Apr 12th, 2009 6:48:23 pm - Subscribe
|around passover each year i experience a bout of homesickness that is unique from most pangs for my family i have at other times. passover has never been an idyllic time in my family, as most important holidays have frequently, to my memory, erupted in huge fights between elder generations of siblings that never seemed to be able to get along - neither as children, nor as adults. in more recent years, passover has evolved into something a bit more intimate, and the numbers of angry people have been pared down. my mother leads the seder, as she did in practice in the past, and is the only one that truly remembers the 'order,' as well as most of the songs. as the only other member of my nuclear family that knows the language (albeit with a great deal of rust), i struggle to keep up with her, read explanations and blessings in the hebrew. my mother remembers all the songs, and the rest of us remember the tunes and hum along the parts in which we cant remember the words.
i havent been home for passover in at least two years - since i moved to the US. my first year in toronto i think i might have gone home, but i don't think i did for my second year. i think im pretty used to not being home for this holiday, but it doesnt make it any easier to not participate in my family seders, or to suffer from consuming 'the bread of our affliction' with my siblings and parents. some of us are fortunate to fashion new 'families' where we go, and i feel lucky to have found myself a new family here with whom i can suffer ... and of course, rejoice. but my mother's seder seems to me to remain the benchmark for most passover experiences ive had afterward. i wonder where i will be next year for passover.
Apr 5th, 2009 4:30:49 pm - Subscribe
|all my little words (the magnetic fields) is perhaps one of the most beautiful songs i have ever heard.|
Apr 4th, 2009 5:22:27 pm - Subscribe
|stealing neighbourhood internet until i get mine fixed on tuesday.
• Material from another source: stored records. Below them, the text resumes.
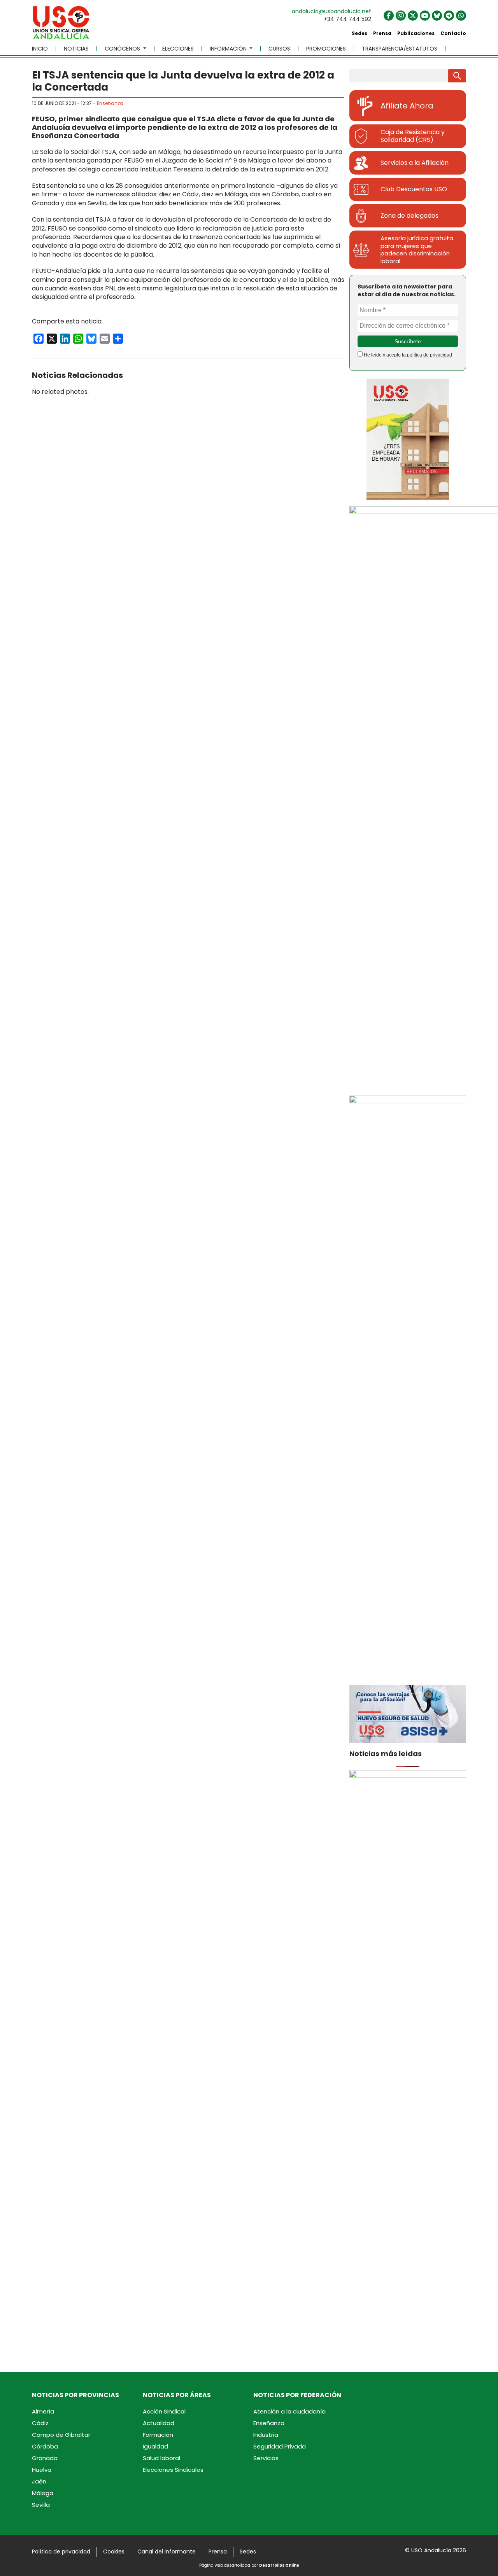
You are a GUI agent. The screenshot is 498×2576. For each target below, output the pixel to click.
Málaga (42, 2493)
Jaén (39, 2481)
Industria (265, 2435)
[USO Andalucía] (61, 25)
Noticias (76, 48)
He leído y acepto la (407, 355)
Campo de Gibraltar (61, 2435)
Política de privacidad (61, 2551)
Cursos (279, 48)
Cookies (113, 2551)
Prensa (382, 33)
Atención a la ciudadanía (289, 2411)
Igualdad (155, 2446)
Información (229, 48)
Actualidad (158, 2423)
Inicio (40, 48)
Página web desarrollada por (249, 2565)
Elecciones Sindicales (173, 2470)
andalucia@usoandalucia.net (331, 11)
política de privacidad (429, 355)
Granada (45, 2458)
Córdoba (45, 2446)
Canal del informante (166, 2551)
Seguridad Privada (279, 2446)
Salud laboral (161, 2458)
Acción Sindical (164, 2411)
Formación (158, 2435)
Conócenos (123, 48)
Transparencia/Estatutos (399, 48)
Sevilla (41, 2505)
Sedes (359, 33)
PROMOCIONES (326, 48)
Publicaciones (416, 33)
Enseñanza (110, 103)
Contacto (453, 33)
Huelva (41, 2470)
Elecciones (178, 48)
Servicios (266, 2458)
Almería (43, 2411)
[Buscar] (457, 75)
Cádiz (40, 2423)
spent 11 hours in front of a microfilm machine today. feels strange to be in my apartment again, with real air flow from open windows. i really think the library wouldnt be quite so horrid if there were open windows on each floor. instead, i end up taking quick breaks out doors to get fresh air, and coming back inside to the library feels like entering a stuffy womb of sorts. it just sucks the energy out of me everytime i spend time there. unfortunately there is no substitute for the library when it comes to microfilm.
i had a fantastic research day today that made me feel wonderful for two main reasons:
a) my success was based on a historical 'hunch' that i investigated further.
b) despite not having the two years of journal film that i had banked on investigating (THANK YOU, library), i found everything i wanted to find on the following year's roll.
a third and larger reason i feel fabulous about my progress today is the simple fact that prior to this weekend, i had felt rather lukewarm about the direction of this project. a short progress meeting this week sort of perked me up again, but good research days still seemed to me to be few and far between. today was one of the few, so far, but it certainly was enough to rouse my inner historienne once again.
last night i plumb 'forgot' i have this plate piled high. i went out and locked my work up and pretended it didnt exist. in fact, it did exist. it was packed up in a knapsack, ready to go for the morning. but much like i did in toronto, i managed to fool myself pretty well into enjoying myself with almost no thought of *everything* i have to do, and *everything* i am thinking about practically *every day.* in toronto, i left my work in the upper annex and ran away to places like kensington market, where music was playing loudly and i didnt have to explain *it* all, or even think about *it.*
here, it often seems there is no where to run from the work. but last night i ran really far, and it did me well. i came back to the nineteenth century with fresh eyes. in the morning i showered, made a quick coffee, and slung the work over my shoulder. i spent the day thinking about *it,* making *it* happen.
its days like today that make all the hoop jumping worthwhile.